If you're the religious or spiritual sort, you likely cherish mountaintop experiences. I know I do. Those moments when God's presence is vivid and God's will for me clear are touchstones in my faith walk. Recalling them sometimes can keep me going in those all too frequent times when God's presence is less vivid and God's will less clear. And sometimes I would like to reconnect to such moments, especially if I'm in something of a spiritual dry spell.
Such a desire is natural, but it can have its pitfalls. It can long for religious/spiritual experience for the sake of that experience.

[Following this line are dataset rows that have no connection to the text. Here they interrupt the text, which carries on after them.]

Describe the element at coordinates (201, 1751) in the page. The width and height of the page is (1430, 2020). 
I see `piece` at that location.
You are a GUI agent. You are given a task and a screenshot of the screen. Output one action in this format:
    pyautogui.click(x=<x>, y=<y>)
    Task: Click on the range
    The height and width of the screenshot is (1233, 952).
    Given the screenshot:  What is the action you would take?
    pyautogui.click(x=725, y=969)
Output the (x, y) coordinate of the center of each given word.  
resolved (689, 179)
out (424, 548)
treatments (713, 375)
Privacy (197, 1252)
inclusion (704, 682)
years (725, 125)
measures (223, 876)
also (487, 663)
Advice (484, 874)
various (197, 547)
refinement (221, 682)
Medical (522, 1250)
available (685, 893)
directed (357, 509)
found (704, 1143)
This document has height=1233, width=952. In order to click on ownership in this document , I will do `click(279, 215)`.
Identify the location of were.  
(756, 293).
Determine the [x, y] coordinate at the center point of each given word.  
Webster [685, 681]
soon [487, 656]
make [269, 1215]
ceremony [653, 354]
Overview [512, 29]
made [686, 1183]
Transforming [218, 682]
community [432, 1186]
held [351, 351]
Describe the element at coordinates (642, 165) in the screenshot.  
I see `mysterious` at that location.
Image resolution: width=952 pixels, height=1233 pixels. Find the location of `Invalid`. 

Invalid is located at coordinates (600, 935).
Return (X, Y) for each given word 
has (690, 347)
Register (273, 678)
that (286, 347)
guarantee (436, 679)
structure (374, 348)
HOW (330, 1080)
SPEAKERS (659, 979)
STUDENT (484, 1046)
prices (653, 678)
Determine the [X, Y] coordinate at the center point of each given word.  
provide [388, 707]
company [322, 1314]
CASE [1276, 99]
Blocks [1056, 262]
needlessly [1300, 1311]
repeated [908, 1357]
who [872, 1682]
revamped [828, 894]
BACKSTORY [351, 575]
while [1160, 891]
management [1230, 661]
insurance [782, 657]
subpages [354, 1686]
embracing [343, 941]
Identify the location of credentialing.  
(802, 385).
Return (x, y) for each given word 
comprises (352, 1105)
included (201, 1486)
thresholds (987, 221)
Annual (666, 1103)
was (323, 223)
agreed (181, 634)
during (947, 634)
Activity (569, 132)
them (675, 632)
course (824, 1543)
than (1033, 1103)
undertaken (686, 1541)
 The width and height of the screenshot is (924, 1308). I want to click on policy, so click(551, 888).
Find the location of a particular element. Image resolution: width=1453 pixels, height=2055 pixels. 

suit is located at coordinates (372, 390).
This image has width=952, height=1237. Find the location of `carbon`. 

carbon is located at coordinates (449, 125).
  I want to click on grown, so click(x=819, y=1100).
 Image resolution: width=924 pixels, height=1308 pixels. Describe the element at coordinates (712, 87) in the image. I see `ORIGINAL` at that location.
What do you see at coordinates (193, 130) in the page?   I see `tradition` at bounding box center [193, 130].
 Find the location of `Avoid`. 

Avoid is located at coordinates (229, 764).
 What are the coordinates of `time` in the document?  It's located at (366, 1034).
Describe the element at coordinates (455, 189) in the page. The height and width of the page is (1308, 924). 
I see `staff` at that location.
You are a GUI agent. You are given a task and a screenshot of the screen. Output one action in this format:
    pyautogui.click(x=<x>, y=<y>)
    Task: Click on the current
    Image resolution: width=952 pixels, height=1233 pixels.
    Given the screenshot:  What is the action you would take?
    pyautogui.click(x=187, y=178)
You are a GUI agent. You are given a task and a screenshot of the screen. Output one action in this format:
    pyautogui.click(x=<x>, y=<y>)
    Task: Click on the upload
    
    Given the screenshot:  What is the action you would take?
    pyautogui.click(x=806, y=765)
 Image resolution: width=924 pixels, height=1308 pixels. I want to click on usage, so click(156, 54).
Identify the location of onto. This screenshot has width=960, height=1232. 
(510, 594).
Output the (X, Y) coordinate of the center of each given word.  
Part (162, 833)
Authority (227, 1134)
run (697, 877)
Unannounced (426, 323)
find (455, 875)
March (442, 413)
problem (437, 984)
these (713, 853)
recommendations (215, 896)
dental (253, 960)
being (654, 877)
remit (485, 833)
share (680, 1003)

I take it that Peter's desire to memorialize the mountaintop experience reported in today's gospel is something along those lines, plans for a physical connection to that moment that would allow him to reconnect with the unbelievable vision he has just seen. But his plans are interrupted by the divine voice which commands Peter (and us?), "Listen to him!" that is to Jesus.
And so I find myself reflecting on the place of religious experience this morning. I cannot imagine a faith of much consequence without some such experience. But I also have met a few people who seem to be addicted to such experiences, who spend much of their time cultivating them. (Some of the more negative stereotypes about "spirituality" are related to such folks.
In his devotion for today, Father Richard Rohr says this. "When you see people going to church and becoming smaller instead of larger, you have every reason to question whether the practices, sermons, sacraments, or liturgies are opening them to an authentic God experience." I suspect the same can be said of attempts to cultivate religious experience simply for its own sake. Such experience is meant to enlarge us so that we go deeper into relationship with God as well as with those around us.
Sometimes I just want my "God fix." Thankfully, Jesus usually finds a way to draw me out of such self centered spirituality. Jesus, help me listen for your voice, calling me to my vocation in the valley.